▶ **Exercise objective**:
Here are the records. Write out exactly the lines between the one holding "Smartphones & Gear (20, 34)" and the one holding "[Spigen SGP Linear", inclusive.

(Records from a dataset)
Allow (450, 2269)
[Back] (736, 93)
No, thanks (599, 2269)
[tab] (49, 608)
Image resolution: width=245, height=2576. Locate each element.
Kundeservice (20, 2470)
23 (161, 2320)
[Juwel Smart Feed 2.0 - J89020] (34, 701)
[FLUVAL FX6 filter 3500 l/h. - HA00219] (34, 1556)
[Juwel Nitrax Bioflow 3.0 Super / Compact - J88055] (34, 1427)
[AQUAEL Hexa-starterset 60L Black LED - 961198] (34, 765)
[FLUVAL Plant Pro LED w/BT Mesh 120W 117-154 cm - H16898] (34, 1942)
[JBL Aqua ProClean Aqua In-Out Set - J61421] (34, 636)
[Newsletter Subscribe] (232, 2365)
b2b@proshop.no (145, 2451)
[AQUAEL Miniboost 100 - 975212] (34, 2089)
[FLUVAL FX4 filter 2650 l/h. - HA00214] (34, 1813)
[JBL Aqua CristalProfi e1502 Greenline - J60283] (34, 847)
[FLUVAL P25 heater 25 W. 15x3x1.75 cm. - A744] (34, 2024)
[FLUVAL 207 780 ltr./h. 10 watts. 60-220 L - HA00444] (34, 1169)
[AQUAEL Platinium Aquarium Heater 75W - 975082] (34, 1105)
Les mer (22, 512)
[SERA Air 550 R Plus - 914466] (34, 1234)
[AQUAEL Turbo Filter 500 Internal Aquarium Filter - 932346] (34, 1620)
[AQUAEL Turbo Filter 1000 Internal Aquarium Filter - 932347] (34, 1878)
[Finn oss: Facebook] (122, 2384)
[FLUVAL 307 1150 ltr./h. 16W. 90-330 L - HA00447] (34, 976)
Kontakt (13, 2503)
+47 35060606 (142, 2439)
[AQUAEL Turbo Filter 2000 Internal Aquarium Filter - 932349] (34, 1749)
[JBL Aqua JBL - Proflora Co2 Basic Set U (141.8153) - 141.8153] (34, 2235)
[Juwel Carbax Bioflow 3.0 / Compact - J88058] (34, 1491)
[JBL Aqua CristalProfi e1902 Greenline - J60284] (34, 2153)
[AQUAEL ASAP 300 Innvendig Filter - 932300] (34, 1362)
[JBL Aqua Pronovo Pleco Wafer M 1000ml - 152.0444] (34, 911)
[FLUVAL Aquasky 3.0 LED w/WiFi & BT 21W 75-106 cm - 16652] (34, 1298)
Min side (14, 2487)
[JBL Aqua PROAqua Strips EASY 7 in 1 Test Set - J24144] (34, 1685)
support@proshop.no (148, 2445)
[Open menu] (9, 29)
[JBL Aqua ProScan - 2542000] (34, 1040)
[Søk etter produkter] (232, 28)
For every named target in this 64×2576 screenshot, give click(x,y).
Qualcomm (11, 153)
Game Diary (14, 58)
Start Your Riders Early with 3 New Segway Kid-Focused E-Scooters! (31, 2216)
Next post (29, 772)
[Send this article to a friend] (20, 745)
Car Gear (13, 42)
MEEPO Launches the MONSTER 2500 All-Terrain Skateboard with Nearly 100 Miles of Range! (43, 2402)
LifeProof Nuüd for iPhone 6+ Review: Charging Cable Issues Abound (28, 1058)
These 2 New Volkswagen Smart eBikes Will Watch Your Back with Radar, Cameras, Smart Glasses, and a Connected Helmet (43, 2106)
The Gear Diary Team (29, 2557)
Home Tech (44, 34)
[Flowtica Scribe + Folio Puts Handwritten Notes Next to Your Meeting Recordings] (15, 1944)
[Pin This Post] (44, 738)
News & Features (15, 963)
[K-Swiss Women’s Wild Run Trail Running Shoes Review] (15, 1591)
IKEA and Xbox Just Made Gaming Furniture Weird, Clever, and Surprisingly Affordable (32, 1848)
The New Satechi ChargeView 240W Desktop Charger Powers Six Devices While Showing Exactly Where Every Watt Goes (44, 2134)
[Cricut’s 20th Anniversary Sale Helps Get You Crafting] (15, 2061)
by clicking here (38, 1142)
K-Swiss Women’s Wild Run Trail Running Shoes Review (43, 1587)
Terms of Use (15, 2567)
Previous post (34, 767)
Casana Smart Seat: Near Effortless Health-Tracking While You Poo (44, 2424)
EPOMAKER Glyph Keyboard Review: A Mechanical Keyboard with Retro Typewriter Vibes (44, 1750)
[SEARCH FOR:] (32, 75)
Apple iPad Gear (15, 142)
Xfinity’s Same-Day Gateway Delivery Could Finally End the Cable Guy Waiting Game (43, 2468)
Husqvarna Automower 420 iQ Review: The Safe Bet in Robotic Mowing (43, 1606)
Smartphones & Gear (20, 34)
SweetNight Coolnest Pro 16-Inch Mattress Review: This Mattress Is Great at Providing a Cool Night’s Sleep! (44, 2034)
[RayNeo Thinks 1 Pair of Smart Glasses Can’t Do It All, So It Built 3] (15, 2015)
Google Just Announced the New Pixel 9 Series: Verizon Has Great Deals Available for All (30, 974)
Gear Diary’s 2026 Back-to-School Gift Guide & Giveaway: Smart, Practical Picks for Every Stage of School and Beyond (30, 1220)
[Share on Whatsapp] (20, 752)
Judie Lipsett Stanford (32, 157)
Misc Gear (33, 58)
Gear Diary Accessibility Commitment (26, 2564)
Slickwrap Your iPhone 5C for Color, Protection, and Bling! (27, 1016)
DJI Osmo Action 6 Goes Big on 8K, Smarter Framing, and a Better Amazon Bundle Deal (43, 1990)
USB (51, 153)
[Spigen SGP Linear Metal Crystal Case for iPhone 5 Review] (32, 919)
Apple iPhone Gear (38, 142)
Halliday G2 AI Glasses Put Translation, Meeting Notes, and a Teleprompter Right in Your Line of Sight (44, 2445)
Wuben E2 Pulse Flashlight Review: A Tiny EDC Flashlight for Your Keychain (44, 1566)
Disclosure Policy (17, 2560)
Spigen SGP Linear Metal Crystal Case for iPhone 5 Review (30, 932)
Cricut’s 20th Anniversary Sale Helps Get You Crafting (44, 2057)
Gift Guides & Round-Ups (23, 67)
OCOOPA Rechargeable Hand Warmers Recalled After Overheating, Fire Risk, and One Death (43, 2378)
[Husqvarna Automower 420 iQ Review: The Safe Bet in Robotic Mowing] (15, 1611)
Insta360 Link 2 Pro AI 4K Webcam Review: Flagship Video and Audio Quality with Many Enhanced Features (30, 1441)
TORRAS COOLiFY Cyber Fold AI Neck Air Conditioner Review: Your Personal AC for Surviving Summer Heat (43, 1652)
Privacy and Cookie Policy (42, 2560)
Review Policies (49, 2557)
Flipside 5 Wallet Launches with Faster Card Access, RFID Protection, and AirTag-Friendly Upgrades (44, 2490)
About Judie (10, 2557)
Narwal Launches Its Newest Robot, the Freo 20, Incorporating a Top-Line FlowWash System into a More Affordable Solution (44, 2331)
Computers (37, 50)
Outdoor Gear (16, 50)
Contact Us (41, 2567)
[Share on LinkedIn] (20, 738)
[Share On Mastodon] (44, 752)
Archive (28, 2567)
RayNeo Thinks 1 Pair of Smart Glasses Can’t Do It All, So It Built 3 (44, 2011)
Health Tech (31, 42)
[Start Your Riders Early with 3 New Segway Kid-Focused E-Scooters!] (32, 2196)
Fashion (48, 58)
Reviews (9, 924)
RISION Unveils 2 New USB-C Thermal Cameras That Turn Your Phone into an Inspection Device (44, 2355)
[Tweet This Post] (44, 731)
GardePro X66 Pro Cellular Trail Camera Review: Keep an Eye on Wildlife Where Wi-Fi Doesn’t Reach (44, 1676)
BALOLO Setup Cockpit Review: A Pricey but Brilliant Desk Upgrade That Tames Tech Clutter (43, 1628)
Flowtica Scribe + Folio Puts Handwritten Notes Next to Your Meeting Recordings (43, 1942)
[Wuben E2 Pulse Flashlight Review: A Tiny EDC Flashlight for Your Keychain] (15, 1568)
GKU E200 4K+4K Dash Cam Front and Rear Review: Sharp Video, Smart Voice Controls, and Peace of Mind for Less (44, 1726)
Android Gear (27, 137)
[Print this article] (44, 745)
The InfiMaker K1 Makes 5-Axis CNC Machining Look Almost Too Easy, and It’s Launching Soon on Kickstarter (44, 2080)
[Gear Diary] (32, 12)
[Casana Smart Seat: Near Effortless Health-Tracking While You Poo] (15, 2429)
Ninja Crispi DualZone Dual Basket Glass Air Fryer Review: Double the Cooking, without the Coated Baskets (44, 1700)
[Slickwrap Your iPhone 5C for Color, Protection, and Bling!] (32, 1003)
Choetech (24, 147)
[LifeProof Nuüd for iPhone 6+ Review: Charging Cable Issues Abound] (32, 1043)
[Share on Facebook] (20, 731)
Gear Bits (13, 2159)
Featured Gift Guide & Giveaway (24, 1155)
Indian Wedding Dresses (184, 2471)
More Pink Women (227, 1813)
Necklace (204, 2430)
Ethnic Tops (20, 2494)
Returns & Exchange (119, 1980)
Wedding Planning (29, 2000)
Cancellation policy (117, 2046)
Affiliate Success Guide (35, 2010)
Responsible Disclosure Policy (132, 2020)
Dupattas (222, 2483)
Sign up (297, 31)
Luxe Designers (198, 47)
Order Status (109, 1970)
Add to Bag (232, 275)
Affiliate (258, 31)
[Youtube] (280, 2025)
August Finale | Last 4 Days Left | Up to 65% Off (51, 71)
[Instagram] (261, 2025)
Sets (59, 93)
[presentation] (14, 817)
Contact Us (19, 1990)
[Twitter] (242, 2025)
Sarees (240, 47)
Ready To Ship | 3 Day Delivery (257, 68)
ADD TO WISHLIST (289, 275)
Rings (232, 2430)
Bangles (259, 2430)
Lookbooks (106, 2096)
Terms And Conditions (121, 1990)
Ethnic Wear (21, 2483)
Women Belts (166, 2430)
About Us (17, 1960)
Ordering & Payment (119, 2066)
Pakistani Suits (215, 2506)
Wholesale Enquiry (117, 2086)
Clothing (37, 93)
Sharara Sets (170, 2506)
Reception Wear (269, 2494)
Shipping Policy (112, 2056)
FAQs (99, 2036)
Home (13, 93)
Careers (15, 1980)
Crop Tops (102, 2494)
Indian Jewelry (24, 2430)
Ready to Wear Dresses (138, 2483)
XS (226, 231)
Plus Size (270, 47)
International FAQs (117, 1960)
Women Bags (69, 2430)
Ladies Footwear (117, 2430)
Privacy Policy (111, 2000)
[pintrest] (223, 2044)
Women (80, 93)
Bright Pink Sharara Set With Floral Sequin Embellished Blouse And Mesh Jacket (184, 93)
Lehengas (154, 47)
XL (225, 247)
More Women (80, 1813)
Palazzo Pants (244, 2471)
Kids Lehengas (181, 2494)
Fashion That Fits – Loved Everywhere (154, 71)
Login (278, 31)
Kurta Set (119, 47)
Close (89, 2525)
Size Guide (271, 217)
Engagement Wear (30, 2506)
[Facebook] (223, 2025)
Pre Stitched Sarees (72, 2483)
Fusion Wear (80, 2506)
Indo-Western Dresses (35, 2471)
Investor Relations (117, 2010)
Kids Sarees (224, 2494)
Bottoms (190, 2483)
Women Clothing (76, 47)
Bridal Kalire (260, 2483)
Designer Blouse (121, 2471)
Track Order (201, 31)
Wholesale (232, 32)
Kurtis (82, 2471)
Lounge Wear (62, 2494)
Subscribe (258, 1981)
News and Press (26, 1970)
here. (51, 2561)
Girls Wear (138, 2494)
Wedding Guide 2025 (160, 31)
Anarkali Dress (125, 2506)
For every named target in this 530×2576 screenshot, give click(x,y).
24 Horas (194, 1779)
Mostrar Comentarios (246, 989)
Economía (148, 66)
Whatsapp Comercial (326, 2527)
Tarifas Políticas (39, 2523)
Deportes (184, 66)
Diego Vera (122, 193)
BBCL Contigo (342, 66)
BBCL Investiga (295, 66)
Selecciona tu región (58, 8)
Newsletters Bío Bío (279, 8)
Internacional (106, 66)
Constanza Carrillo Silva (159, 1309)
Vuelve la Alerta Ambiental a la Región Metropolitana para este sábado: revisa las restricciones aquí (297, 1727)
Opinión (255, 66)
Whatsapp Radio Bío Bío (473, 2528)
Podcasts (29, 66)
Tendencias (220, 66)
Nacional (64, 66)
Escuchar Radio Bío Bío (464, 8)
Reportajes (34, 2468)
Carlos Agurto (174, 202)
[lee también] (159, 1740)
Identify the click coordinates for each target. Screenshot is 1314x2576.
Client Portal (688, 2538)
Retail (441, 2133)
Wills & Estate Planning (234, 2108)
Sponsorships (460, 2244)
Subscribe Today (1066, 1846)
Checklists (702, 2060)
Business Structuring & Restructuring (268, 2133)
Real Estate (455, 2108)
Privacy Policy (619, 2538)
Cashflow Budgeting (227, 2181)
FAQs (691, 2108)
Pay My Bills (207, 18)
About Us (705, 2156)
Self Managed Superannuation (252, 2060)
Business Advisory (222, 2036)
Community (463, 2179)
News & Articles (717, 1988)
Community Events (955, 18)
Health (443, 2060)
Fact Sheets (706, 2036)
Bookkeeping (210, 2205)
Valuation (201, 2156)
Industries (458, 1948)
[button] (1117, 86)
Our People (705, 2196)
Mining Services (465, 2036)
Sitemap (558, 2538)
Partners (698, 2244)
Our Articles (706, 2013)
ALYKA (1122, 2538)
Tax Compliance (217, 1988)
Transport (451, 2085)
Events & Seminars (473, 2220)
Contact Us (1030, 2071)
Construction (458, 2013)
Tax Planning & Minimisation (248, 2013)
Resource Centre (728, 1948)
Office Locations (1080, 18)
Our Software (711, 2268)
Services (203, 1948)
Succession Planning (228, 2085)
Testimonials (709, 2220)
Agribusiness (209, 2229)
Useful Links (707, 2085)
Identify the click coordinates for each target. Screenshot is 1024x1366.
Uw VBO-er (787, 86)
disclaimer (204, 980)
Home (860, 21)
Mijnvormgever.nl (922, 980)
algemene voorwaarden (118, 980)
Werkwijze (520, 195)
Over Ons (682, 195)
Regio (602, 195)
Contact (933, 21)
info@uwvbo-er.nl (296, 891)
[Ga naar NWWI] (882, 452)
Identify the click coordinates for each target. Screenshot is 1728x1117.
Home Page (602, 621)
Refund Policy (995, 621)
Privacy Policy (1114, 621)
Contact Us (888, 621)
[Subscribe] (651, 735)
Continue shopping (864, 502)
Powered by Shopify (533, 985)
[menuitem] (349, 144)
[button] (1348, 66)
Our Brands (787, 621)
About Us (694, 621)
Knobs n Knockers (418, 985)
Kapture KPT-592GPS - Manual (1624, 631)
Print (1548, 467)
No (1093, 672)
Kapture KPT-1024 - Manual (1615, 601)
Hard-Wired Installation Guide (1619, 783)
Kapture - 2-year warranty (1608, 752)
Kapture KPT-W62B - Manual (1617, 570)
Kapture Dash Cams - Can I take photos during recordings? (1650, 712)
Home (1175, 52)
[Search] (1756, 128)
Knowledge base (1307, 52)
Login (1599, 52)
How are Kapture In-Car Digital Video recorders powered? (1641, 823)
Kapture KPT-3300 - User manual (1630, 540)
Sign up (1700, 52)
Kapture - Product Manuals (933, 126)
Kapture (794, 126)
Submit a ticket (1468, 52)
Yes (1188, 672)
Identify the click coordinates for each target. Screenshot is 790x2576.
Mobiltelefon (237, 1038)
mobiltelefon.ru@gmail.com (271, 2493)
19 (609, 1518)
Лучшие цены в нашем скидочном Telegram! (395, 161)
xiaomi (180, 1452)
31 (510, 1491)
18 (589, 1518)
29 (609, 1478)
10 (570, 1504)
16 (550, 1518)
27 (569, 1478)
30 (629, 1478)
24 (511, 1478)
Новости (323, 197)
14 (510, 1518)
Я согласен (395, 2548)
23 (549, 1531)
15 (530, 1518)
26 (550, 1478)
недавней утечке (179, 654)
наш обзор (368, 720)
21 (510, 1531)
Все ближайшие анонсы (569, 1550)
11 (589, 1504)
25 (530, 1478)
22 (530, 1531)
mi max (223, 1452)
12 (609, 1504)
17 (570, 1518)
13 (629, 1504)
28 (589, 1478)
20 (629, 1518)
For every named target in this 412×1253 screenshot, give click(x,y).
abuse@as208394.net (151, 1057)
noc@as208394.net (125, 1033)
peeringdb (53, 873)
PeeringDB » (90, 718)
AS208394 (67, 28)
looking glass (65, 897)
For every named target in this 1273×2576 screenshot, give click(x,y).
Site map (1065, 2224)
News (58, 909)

▶ **Output of the task**:
Smartphones & Gear (20, 34)
SweetNight Coolnest Pro 16-Inch Mattress Review: This Mattress Is Great at Providing a Cool Night’s Sleep! (44, 2034)
[RayNeo Thinks 1 Pair of Smart Glasses Can’t Do It All, So It Built 3] (15, 2015)
Google Just Announced the New Pixel 9 Series: Verizon Has Great Deals Available for All (30, 974)
Gear Diary’s 2026 Back-to-School Gift Guide & Giveaway: Smart, Practical Picks for Every Stage of School and Beyond (30, 1220)
[Share on Whatsapp] (20, 752)
Judie Lipsett Stanford (32, 157)
Misc Gear (33, 58)
Gear Diary Accessibility Commitment (26, 2564)
Slickwrap Your iPhone 5C for Color, Protection, and Bling! (27, 1016)
DJI Osmo Action 6 Goes Big on 8K, Smarter Framing, and a Better Amazon Bundle Deal (43, 1990)
USB (51, 153)
[Spigen SGP Linear Metal Crystal Case for iPhone 5 Review] (32, 919)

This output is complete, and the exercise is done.